Fluid Flow Through a Hole Opening of a Large Tank (Flow Through a Nozzle, Orifice, or Short Pipe) – Derivation of the Discharge Velocity and Torricelli’s law – Fusion of Engineering, Control, Coding, Machine Learning, and Science

In this fluid mechanics tutorial, we explain how to derive an expression for the discharge velocity of a flow through a small opening (such as an orifice, outlet, nozzle, short pipe, or short tube) of a large tank. To derive this important expression, we use Bernoulli’s equation and the continuity equation (mass conservation principle). The derived expression is called as Torricelli’s law or Torricelli’s theorem. The YouTube video accompanying this webpage is given below.

Problem Formulation

Problem formulation: Consider a large tank filled with water and with a small opening (hole, outlet, short pipe, or nozzle) shown in the figure below. The water flows out of the tank through the small opening in the atmosphere.

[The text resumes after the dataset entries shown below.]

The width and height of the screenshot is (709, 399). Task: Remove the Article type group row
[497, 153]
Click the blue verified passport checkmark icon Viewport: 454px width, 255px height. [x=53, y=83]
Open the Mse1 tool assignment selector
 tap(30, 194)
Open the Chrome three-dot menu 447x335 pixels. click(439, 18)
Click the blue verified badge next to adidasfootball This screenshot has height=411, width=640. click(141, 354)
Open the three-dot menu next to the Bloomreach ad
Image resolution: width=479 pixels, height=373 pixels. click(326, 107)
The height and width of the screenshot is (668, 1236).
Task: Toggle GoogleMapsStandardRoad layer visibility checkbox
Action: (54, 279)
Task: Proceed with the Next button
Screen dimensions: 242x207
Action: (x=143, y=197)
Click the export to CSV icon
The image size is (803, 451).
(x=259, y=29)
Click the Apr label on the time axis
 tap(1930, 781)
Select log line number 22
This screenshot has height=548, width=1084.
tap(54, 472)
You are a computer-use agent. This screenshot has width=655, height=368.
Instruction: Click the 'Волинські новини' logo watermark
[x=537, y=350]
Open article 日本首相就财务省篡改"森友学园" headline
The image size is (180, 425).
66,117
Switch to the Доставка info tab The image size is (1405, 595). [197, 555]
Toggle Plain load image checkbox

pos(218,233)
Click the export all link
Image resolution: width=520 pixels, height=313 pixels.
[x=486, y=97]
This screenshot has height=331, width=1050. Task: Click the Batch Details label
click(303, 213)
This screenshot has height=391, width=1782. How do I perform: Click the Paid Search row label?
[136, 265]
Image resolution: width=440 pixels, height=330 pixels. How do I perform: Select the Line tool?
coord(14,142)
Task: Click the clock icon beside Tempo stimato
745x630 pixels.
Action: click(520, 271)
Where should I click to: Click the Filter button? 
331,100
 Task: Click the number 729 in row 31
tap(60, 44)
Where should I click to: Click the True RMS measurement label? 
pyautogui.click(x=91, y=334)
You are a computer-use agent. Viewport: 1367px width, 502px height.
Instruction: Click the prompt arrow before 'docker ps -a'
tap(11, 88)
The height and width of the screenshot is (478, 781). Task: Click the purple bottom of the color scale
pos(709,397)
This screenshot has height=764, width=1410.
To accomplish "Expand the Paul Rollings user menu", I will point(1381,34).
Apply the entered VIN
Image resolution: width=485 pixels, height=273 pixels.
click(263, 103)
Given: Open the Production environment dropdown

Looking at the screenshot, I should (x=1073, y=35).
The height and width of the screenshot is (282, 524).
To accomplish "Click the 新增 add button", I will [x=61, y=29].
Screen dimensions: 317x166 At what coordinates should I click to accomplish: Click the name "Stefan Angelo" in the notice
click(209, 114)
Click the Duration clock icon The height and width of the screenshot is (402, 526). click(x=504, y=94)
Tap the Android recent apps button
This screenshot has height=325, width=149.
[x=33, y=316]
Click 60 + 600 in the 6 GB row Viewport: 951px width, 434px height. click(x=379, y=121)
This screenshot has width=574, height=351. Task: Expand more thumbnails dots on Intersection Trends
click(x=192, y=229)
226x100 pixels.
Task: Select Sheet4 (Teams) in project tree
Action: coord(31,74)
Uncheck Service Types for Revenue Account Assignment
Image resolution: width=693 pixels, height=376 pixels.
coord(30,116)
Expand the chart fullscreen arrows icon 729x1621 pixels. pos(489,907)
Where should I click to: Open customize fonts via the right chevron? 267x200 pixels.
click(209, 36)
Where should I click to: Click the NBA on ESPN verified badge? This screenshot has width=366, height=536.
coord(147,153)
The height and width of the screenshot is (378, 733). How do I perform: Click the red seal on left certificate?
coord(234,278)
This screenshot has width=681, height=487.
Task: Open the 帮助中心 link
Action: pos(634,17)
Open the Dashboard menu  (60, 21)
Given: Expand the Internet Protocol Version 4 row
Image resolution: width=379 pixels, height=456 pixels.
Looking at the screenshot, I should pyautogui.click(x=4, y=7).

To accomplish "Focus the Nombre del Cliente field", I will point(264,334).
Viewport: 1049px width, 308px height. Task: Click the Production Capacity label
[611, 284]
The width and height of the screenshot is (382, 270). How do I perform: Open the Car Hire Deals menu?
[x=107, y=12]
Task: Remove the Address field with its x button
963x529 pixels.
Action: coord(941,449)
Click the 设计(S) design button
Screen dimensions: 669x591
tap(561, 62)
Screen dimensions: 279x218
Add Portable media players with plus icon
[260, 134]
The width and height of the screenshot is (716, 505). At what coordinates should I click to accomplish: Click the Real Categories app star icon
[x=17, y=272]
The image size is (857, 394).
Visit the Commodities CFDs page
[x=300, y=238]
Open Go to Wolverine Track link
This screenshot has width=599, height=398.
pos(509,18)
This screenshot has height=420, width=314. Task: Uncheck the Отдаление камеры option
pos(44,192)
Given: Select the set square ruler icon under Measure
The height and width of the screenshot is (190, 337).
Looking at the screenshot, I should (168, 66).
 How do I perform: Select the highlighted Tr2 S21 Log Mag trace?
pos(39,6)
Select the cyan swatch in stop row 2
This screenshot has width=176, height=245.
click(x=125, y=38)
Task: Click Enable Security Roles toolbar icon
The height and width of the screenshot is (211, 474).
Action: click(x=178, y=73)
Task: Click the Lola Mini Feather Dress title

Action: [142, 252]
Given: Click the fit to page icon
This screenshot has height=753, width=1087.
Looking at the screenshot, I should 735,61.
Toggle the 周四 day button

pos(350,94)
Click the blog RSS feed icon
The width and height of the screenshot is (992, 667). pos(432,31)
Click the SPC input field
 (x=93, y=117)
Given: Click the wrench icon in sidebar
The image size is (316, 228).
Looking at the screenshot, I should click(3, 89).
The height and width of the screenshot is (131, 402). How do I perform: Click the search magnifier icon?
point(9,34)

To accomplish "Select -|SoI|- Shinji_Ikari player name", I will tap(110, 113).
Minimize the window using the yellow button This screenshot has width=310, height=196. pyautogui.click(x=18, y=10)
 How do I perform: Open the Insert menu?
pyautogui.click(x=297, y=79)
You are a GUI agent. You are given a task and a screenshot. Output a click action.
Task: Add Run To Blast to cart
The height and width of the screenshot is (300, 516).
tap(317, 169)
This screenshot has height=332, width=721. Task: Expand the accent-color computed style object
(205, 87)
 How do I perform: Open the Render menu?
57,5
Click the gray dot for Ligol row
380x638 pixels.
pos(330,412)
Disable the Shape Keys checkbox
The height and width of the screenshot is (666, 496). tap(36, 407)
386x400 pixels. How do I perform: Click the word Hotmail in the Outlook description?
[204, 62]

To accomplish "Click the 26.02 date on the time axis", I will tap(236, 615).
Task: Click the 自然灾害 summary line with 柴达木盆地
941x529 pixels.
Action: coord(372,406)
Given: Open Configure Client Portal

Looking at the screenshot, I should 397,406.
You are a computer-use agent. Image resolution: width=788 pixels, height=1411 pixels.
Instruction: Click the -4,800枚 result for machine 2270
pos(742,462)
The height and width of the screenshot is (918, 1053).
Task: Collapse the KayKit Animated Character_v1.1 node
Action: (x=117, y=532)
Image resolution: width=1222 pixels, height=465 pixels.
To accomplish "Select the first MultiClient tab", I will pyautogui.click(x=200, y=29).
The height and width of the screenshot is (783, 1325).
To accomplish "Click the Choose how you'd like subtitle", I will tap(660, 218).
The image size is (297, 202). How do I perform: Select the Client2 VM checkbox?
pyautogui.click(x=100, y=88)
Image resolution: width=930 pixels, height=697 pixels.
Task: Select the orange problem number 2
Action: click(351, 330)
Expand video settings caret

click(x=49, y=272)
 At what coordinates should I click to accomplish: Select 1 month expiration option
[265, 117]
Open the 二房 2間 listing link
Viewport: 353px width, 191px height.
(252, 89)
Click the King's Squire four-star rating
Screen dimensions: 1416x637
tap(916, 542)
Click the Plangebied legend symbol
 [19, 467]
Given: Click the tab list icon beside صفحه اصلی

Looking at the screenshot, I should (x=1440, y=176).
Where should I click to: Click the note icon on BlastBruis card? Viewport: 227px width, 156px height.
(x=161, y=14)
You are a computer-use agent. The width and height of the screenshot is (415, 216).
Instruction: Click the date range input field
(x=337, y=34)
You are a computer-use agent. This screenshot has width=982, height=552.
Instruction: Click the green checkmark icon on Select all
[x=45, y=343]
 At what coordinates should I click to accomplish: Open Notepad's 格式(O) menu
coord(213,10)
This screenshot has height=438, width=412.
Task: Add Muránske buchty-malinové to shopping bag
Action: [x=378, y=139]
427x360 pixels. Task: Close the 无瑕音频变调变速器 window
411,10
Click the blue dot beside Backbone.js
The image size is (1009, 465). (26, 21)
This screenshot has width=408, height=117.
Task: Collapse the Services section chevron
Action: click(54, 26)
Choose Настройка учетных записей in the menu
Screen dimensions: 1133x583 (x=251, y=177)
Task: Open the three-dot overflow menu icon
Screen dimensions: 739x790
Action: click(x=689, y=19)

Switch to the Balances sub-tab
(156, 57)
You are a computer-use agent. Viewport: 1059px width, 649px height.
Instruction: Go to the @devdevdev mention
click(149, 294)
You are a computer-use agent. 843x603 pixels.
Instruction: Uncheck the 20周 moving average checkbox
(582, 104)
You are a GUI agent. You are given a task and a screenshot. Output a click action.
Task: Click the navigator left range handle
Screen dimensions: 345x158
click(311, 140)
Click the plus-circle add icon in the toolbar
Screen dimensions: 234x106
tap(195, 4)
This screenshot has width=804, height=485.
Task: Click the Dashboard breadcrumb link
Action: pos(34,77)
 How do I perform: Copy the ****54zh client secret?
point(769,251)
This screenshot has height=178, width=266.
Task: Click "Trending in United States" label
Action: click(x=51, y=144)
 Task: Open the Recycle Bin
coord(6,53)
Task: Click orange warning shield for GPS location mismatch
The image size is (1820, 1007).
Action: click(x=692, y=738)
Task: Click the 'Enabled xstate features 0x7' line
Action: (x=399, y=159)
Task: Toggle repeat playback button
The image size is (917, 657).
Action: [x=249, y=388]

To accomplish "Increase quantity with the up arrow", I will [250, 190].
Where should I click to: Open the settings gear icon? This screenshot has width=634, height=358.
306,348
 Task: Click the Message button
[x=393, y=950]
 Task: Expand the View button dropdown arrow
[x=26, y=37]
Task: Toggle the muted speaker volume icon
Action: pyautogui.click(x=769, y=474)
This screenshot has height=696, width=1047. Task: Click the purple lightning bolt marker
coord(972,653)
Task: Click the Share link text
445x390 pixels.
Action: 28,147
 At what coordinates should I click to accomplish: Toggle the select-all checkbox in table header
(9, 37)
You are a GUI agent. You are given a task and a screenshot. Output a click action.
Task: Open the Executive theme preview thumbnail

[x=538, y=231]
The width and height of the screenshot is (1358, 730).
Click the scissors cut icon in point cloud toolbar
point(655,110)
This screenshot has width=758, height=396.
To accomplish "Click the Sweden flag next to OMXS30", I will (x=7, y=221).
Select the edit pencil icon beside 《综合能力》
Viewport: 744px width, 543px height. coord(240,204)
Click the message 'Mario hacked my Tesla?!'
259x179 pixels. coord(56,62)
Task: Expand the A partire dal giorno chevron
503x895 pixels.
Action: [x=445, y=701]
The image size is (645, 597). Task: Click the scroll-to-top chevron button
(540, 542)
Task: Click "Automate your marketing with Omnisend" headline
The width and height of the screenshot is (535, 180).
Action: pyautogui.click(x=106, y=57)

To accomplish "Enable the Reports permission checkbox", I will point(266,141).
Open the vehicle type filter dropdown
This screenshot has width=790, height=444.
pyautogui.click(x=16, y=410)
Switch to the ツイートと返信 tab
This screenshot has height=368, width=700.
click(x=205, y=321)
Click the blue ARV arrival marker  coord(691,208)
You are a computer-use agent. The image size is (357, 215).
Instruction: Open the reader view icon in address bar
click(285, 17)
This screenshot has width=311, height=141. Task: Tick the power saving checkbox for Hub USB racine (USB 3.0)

Consider the two cross-sections, denoted by 1-1 and 2-2. 1-1 denotes the cross-section of the tank and 2-2 denotes the cross-section of the hole. For simplicity, we assume that the cross-section areas of the tank and the hole are constant. The cross-section area of the tank is $A_{1}$ . The velocity of the top water level at the cross-section 1-1 is $v_{1}$ . The pressure at the cross-section 1-1 is $p_{1}$ . The area of the cross section 2-2 is $A_{2}$ . The velocity of the water through the cross-section 2-2 is $v_{2}$ , and the pressure is $p_{2}$ . The height difference between the middle plane of the hole and the top water level is $h$ .

Assume that:

The flow is steady, incompressible, and frictionless.
There is no fluid-mechanical energy inserted in the system (no shaft work) and there is no heat transfer.
Pressure $p_{1}$ is equal to the pressure $p_{2}$ and equal to the atmospheric pressure.

Under the assumption that $A_{1}$ , $A_{1}$ , $h$ , and gravitational acceleration constant $g$ are given, calculate the discharge velocity $v_{2}$ .

Solution

We solve the problem by using Bernoulli’s equation and the continuity equation. The assumptions stated in the problem formulation satisfy the main assumptions necessary to apply Bernoulli’s equation. Consider the figure shown below.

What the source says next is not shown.